Application of infrared spectroscopy for rapid prediction of crude protein content in cowpea (Vigna unguiculata ) grain
Cowpea is a staple grain legume widely cultivated in Africa, playing key roles in the region as a food crop for the people and as an important cash income source for farmers. In addition to ongoing efforts toward improving crop productivity and insect-pest resistance, focus is also being placed on enhancing the grain quality and nutritional value of crops with multiple roles, especially cowpea, which serves as the primary source of protein in the region. Protein content is one of the most important grain quality traits, and significant protein content in grains can have a major impact on the livelihoods of people in the region. In this work, we focused on the crude protein content of grain as a primary nutritional property, and we developed a suitable prediction method that can be used in the breeding process and in evaluating environmental effects.
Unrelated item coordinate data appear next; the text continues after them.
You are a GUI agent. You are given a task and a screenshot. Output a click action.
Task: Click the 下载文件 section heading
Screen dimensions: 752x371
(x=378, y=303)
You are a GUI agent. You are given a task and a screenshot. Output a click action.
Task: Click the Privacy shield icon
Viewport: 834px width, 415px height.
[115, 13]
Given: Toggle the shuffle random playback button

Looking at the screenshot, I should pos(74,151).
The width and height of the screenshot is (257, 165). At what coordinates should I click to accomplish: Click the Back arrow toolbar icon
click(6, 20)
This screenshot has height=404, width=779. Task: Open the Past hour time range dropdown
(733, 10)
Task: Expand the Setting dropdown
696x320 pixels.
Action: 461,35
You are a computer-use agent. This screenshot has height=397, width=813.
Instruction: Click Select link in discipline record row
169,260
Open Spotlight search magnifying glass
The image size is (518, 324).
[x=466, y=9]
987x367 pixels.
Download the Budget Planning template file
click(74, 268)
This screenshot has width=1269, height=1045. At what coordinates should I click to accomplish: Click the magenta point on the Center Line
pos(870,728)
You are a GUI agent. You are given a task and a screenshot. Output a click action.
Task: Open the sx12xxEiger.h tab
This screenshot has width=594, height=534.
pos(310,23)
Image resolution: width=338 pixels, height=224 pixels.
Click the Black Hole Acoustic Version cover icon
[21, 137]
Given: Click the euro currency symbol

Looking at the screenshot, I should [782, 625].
A total of 919 ground grain samples from 224 lines covering the genetic diversity in grain nitrogen content of the crop were used for the development of a calibration model to predict nitrogen content (Fig. 1). The developed infrared spectroscopy model using the actual nitrogen content obtained by the Dumas combustion method and the near-infrared (4000-4985cm-1) and mid-infrared (1400-2290 cm-1) spectroscopy obtained by Fourier Transform Infrared Spectrometer had reasonable accuracy (R2 = 0.91). The model also predicted the nitrogen contents of the grain samples grown in three agro-ecological zones across major cowpea-growing areas in West Africa with acceptable accuracy (R2 = 0.90-0.92) (Fig. 2 and Table 1). Obtained nitrogen contents can be accurately converted to crude protein content using a nitrogen-to-protein conversion factor of 5.45 developed for cowpea based on the relationship between amino acid composition and nitrogen content using 20 selected cowpea lines (Fig. 3). The developed method using infrared spectroscopy can predict crude protein content in cowpea grain in a time-effective manner (approx. 100 sec./sample) compared to the standard Dumas convection method (approx. 870 sec./ sample) including the time for sample loading.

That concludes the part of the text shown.